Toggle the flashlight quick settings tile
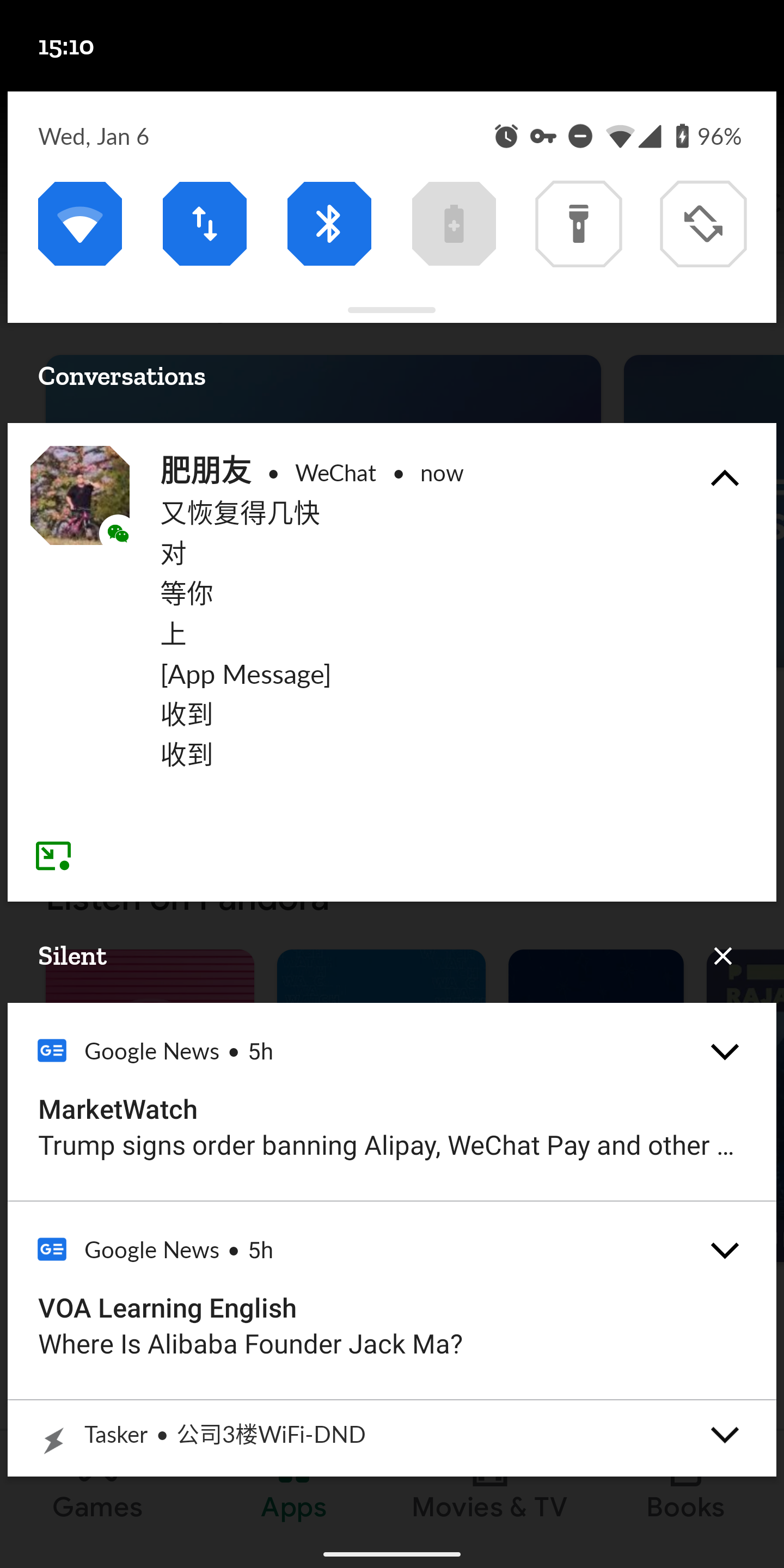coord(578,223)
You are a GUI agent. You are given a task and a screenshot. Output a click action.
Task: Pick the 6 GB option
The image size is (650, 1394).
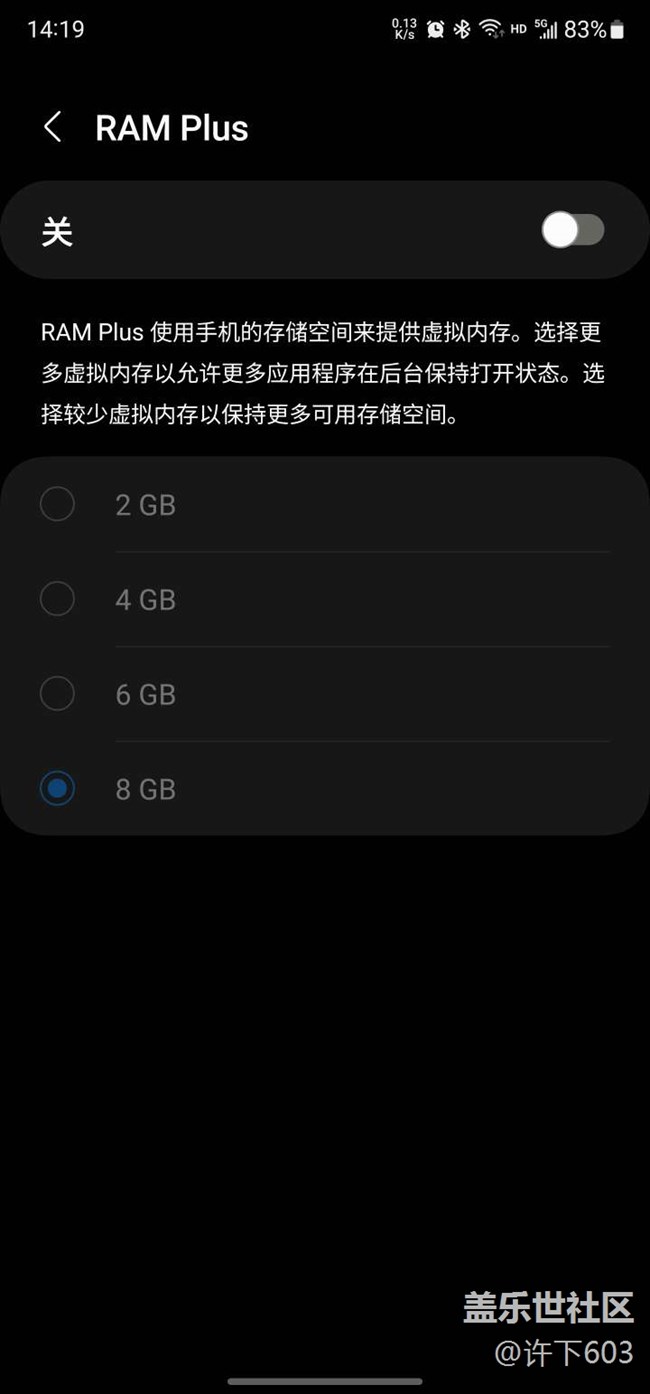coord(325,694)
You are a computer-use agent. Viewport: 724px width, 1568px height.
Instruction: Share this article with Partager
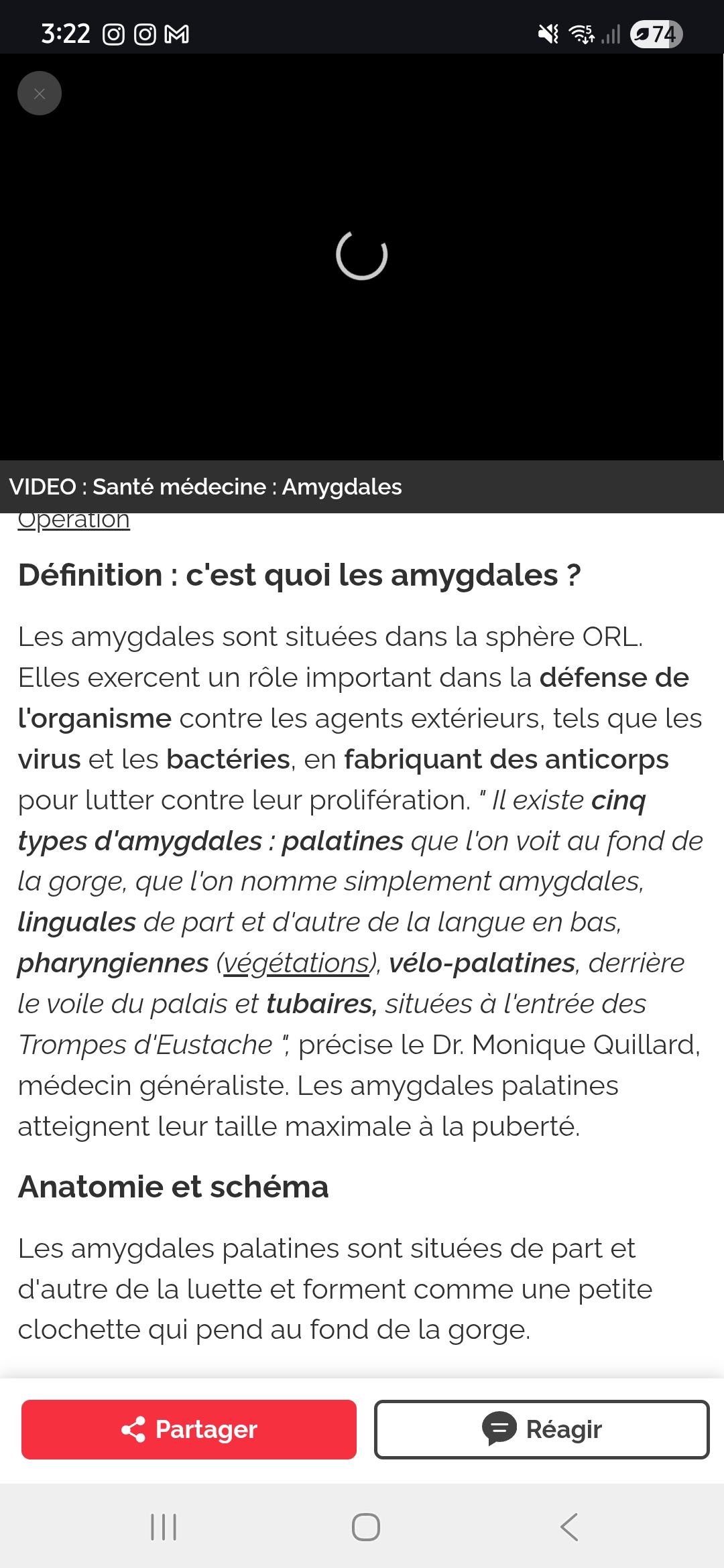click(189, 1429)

● Description of the task: Select each line in the entries above that contains the string "agent". Case counts.

● Exercise result:
You are a GUI agent. You are given a task and a screenshot. Output a click action.
You are a computer-use agent. Viewport: 724px width, 1568px height.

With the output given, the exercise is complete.